Starting from the first of the items and ending with the line that contains "click(1379, 447)", reproduce each line, requests included, but shift every coordinate in the answers by adding 46 to it. Omit the pictures from your reply.
************
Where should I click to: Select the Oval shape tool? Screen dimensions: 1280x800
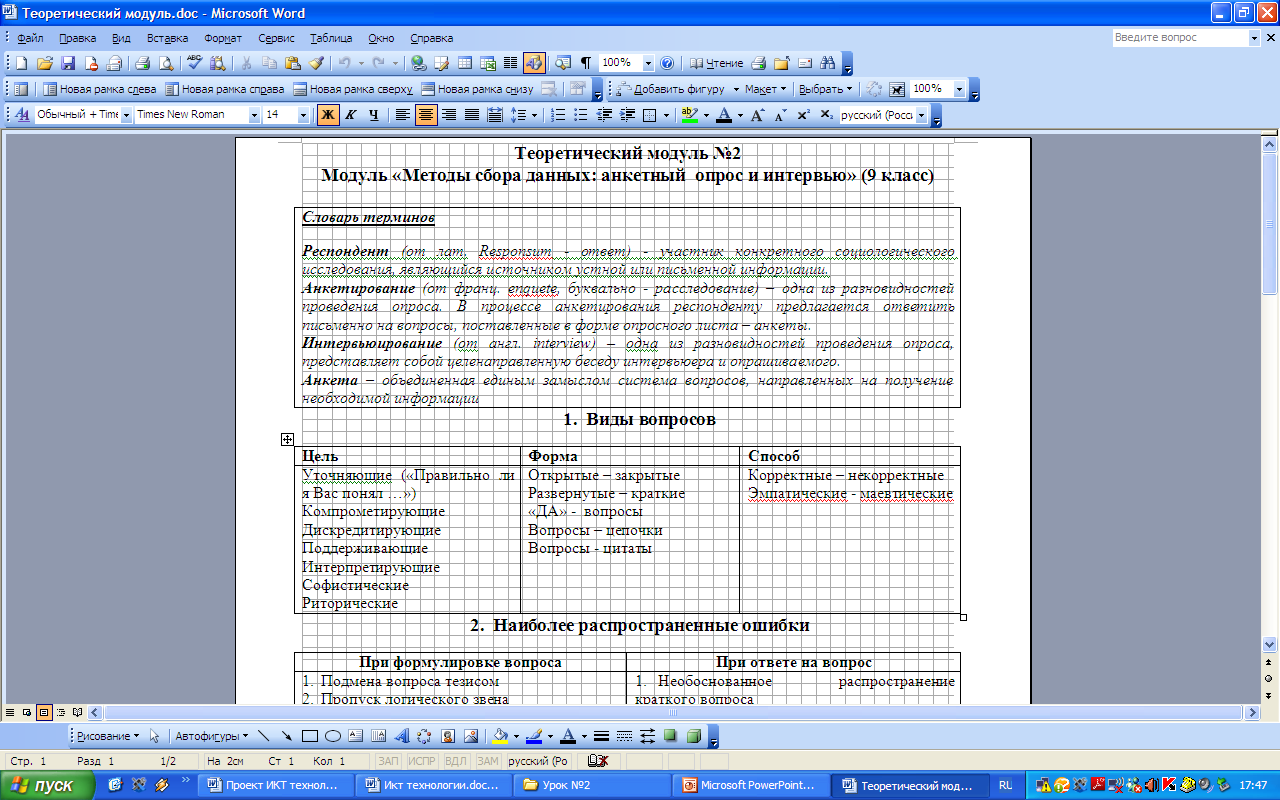click(x=333, y=736)
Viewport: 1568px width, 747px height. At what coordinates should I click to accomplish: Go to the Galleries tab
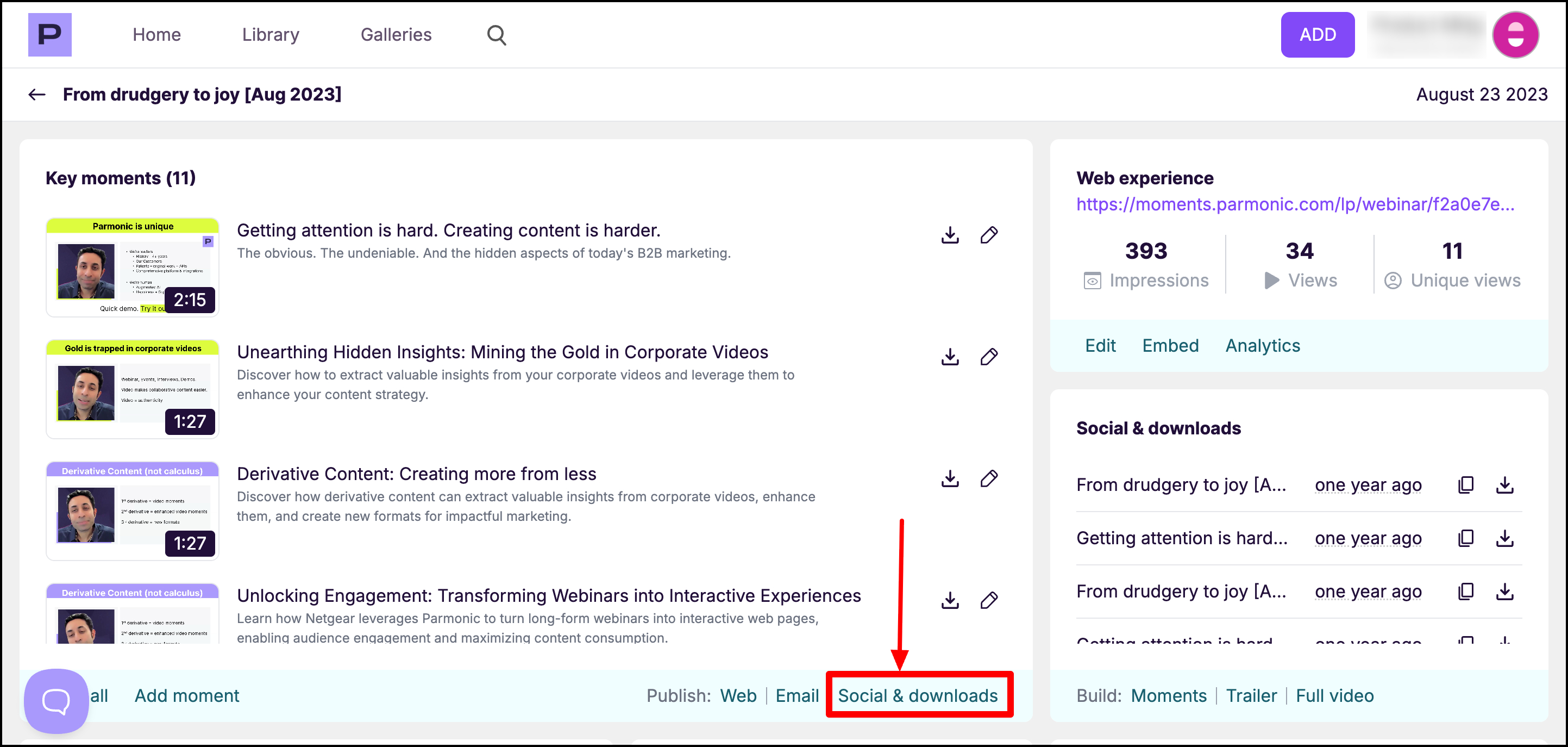click(396, 35)
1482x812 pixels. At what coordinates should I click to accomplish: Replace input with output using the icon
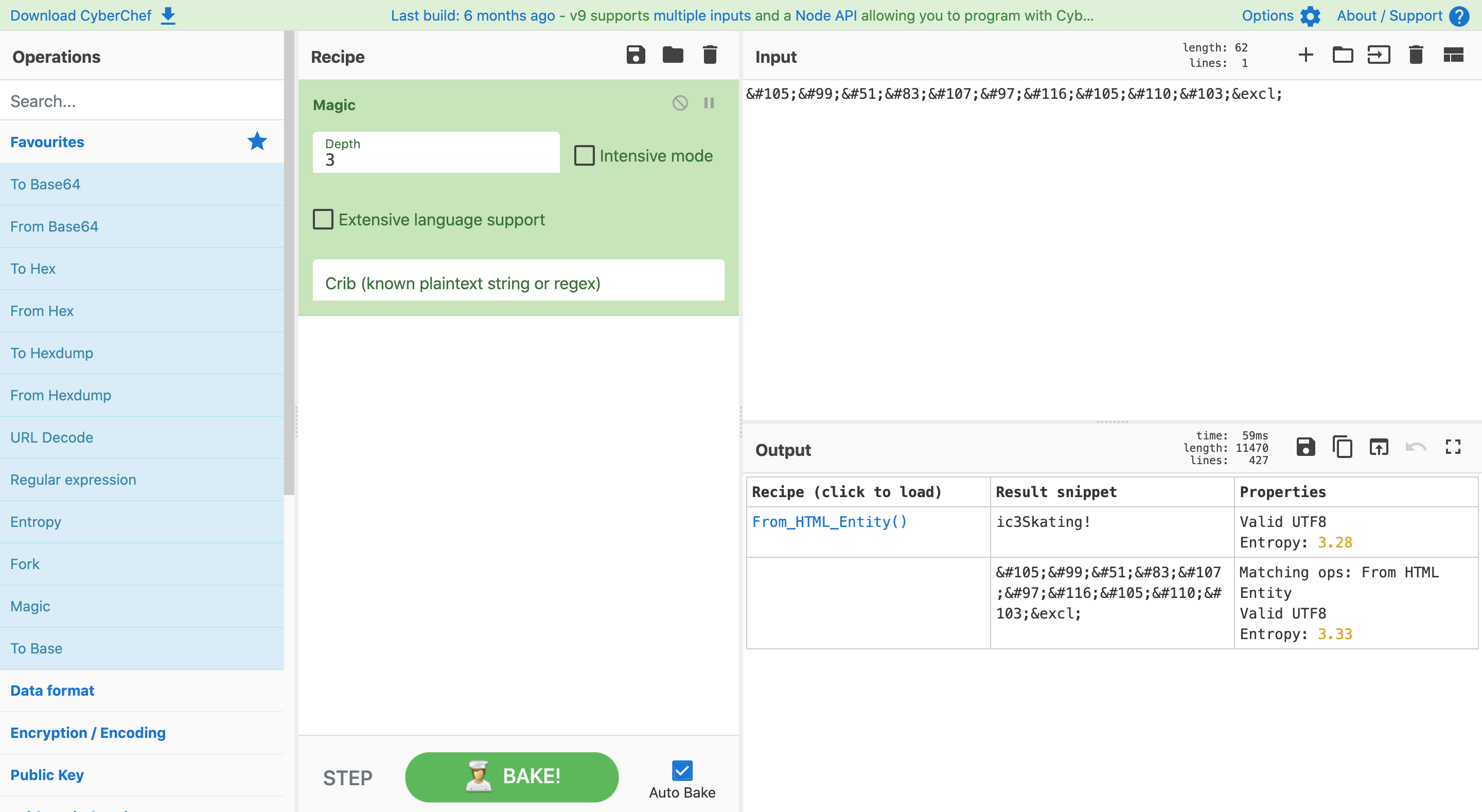click(1379, 447)
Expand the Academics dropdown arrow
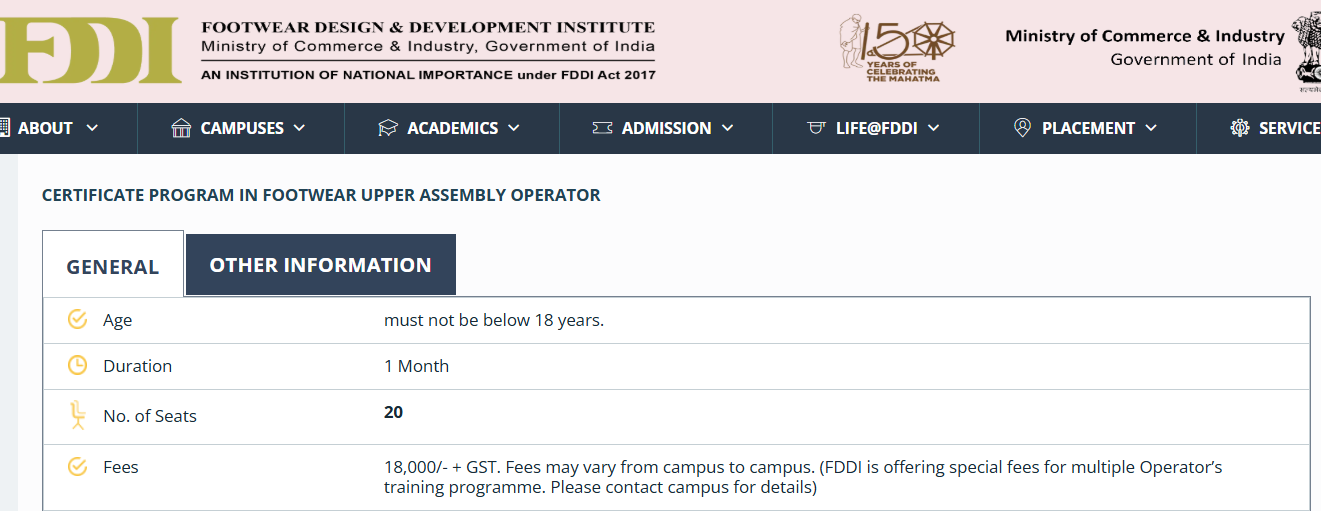Viewport: 1321px width, 511px height. [514, 128]
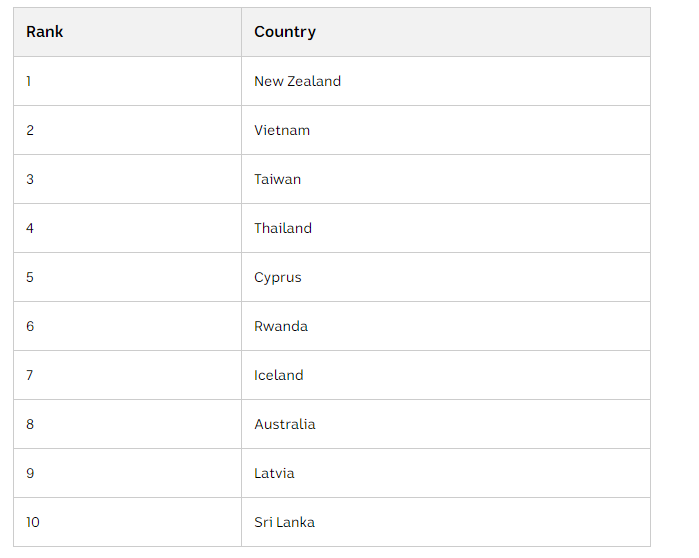The height and width of the screenshot is (558, 699).
Task: Click rank number 2 cell
Action: [127, 130]
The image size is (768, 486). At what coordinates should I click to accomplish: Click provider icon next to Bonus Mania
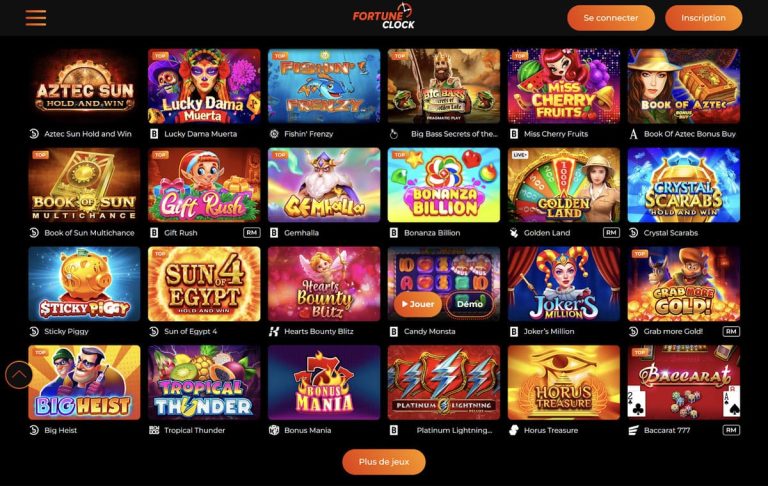(274, 430)
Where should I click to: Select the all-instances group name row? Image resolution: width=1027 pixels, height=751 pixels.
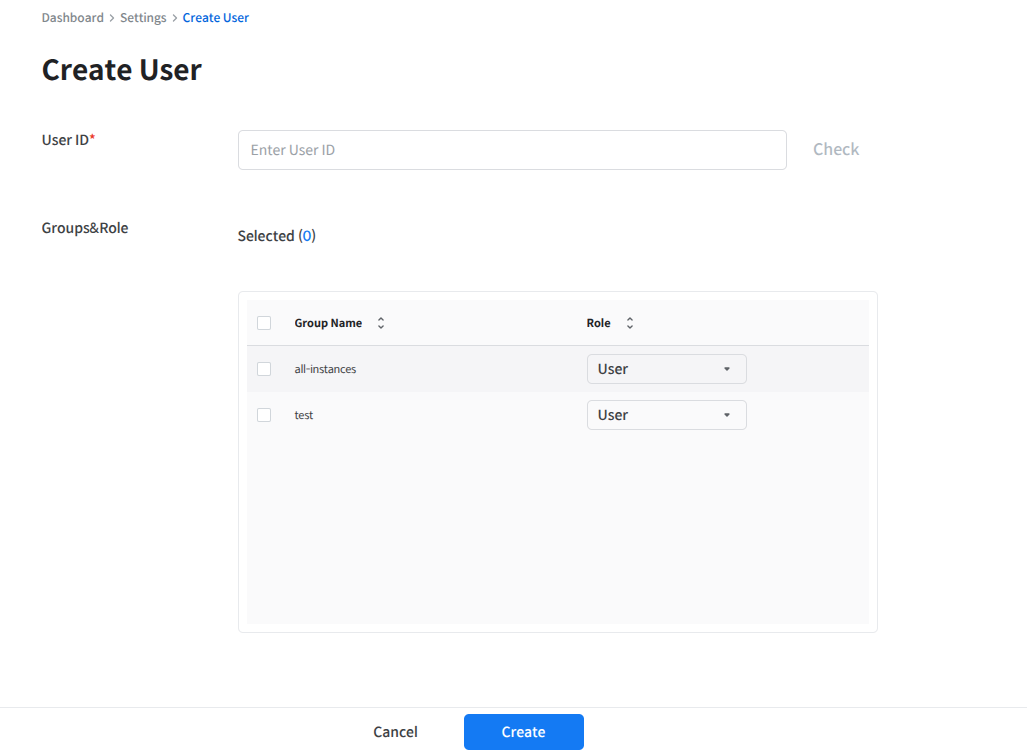325,369
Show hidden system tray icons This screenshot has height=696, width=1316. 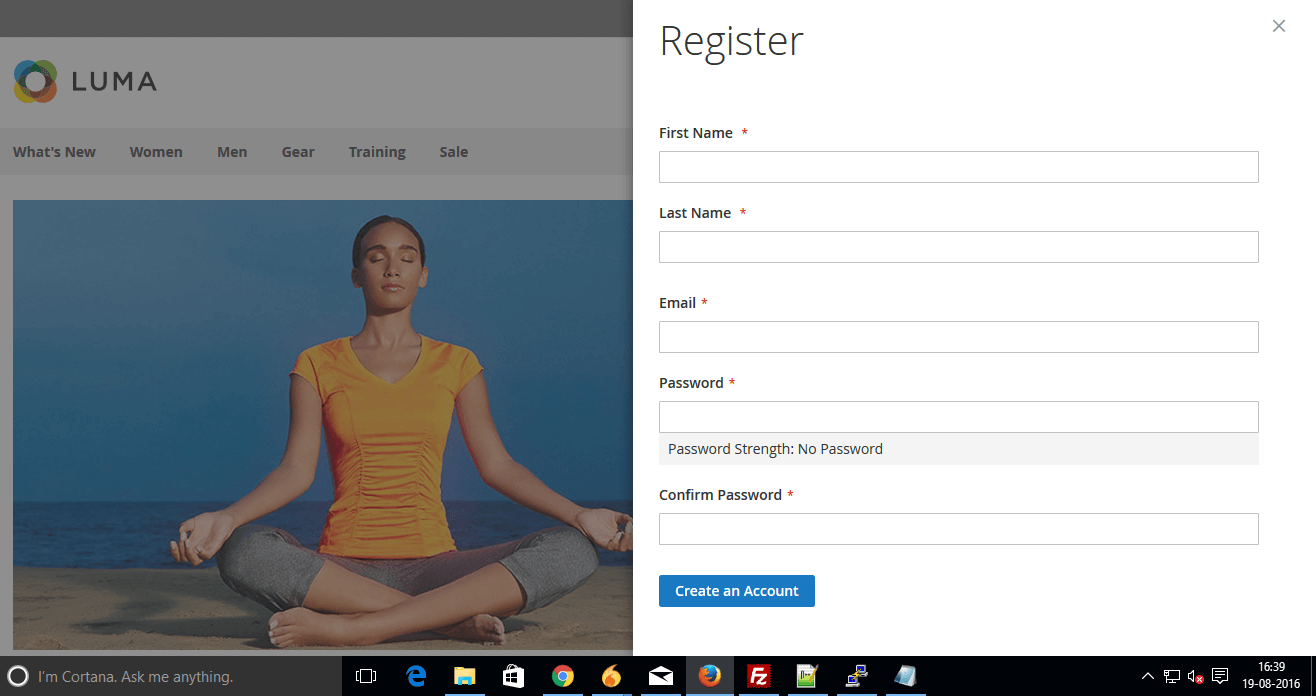(1147, 676)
************
THE ANSWER —
Where should I click to: Select the Oval shape tool? Screen dimensions: 1280x800
click(x=379, y=782)
Viewport: 1568px width, 747px height. At what coordinates should I click to accomplish: Go to the Galleries tab
click(442, 81)
1482x812 pixels. At what coordinates should I click to accomplish: Replace input with output using the icon
click(1425, 493)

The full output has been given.